Постепенно у рублевцев появилась своя немалая аудитория, и стало недостаточно только экскурсий, нужен был путеводитель. Выбор пал на нас с Валерой, так мы стали соавторами. И опять я писала текст об иконах ХIV-XVI вв., а он – историю Андроникова и иконописи XVII в. Помню светлый майский день в монастырском дворе, мы уселись на скамейке обсуждать, наконец, наш путеводитель. И Валера вместо долгого выяснения достоинств и недостатков моей части просто меня поцеловал и сказал только «Ты умница». Эту первую «критику» моего первого опуса помню всю жизнь. И очень ему за нее благодарна: это была лучшая поддержка начинающего автора. Текст самого Сергеева был безукоризнен. Путеводитель наш долго переводили на три европейских языка, а издали  ̶  отдельной книжицей на каждом языке с наивным и условным изображением Андроникова на обложке[i] . Много еще лет путеводитель исправно исполнял свое назначение.

Валерий стал частым участником музейных экспедиций, отправляющихся в глубинку в поисках древних икон. Обычно после экспедиции, за обедом, который готовил наш главный хранитель, все слушали рассказы Валеры: как нашли иконы, кто помогал, как донесли или доанзли. Слушали как завороженные: помимо яркой речи, в нем было много артистизма. Не случайно, Валерий выступал режиссером всех наших шуточных представлений, которые мы устраивали на 8 марта, чтобы потешить наших славных смотрителей, да и самим повеселиться. Свои рассказы о поездках за иконами Валерий позднее опубликовал отдельным сборником[ii], писал также для разных изданий небольшие статьи о новых находках музея[iii].
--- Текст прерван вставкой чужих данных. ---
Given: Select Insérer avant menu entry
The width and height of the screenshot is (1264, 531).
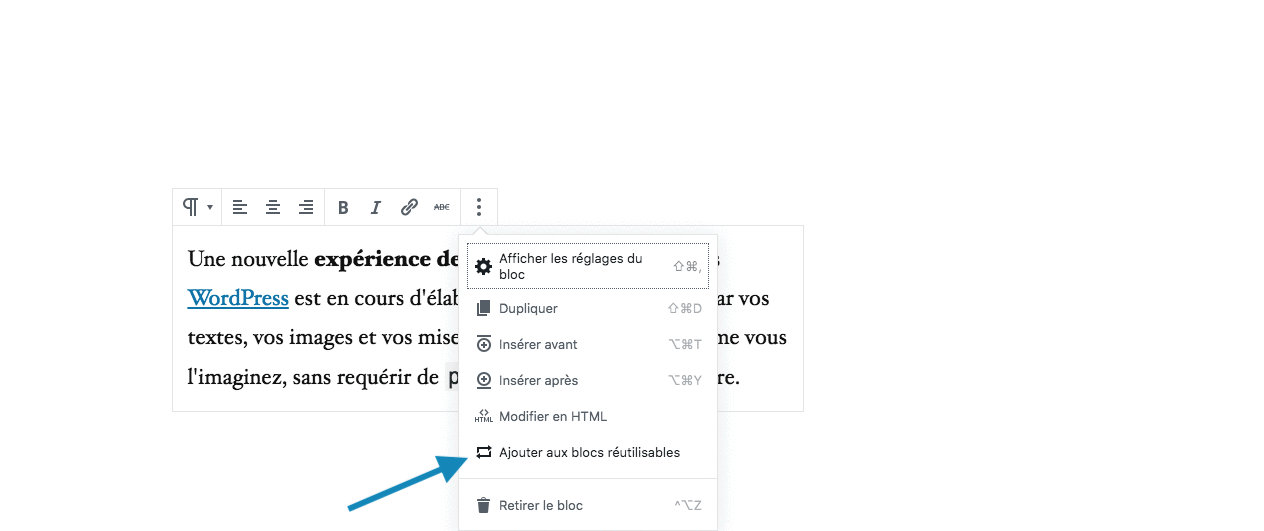Looking at the screenshot, I should (x=538, y=344).
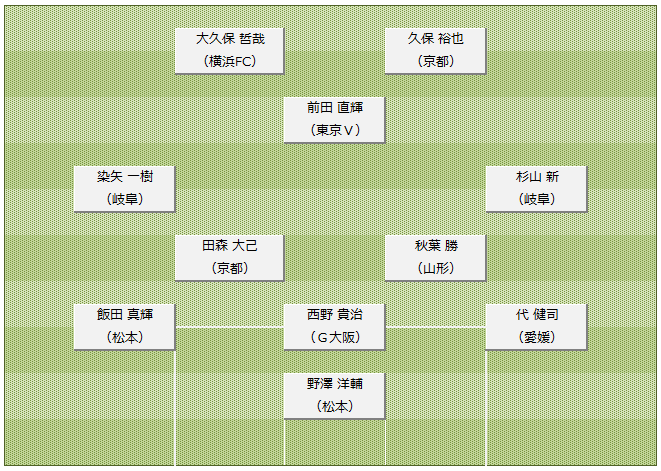Click the 西野 貴治 (G大阪) player box

point(334,327)
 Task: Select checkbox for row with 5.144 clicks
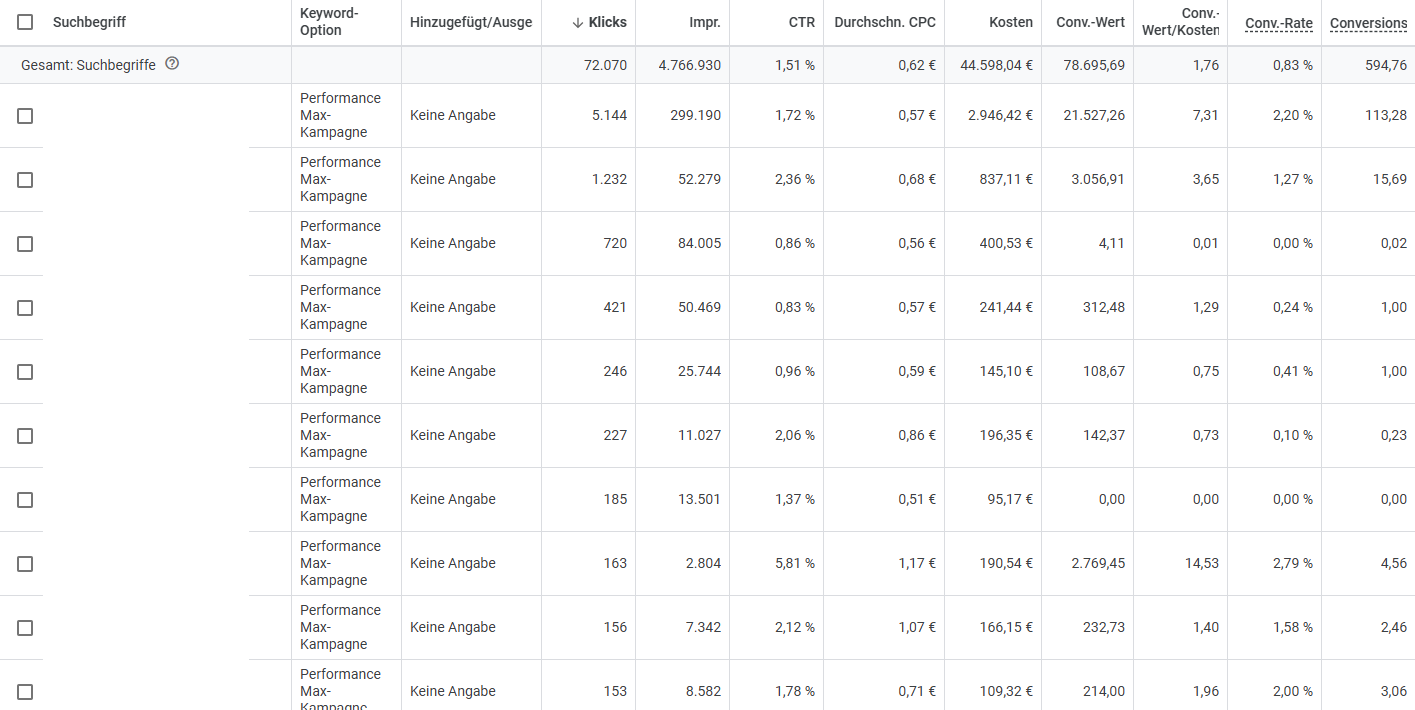point(25,116)
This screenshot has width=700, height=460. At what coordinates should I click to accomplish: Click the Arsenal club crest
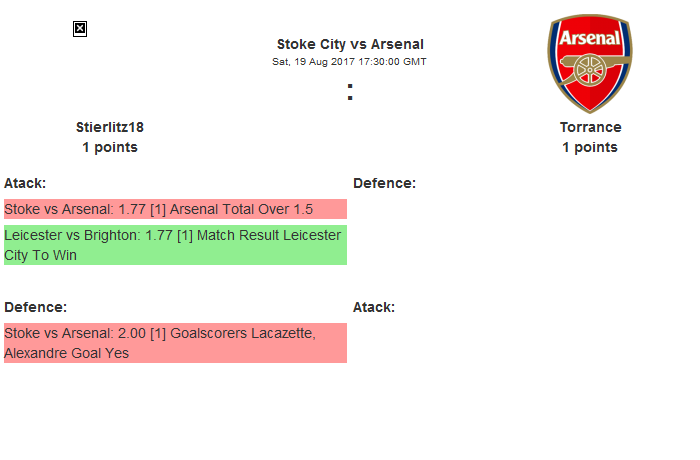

С участием Сергеева с 1963 по 1973 г. (в этом году экспедиции музея были запрещены) рублевцами было привезено из экспедиций более 70 икон XV-XVIII вв. Среди них одни из самых значительных – иконы XV в. из иконостаса церкви села Чернокулово на Нерли. После раскрытия живописи чернокуловских икон в музейной реставрационной мастерской предстали редкие и оригинальные произведения Ростова Великого. Само село так полюбилось Валере, что он стал проводить там летние месяцы, и подружился с Юрием Михайловичем Репиным, московским инженером, передавшим в дар музею главную икону иконостаса из Чернуколова  ̶ «Спас в силах». Репин и направил «рублевцев» в это село, чтобы собрать там оставшиеся иконы. И этот значительный дар музею, и влюбленность в далекие заброшенные уголки России были не редкостью в 1960-е гг., и обычно такие люди становились нашими друзьями.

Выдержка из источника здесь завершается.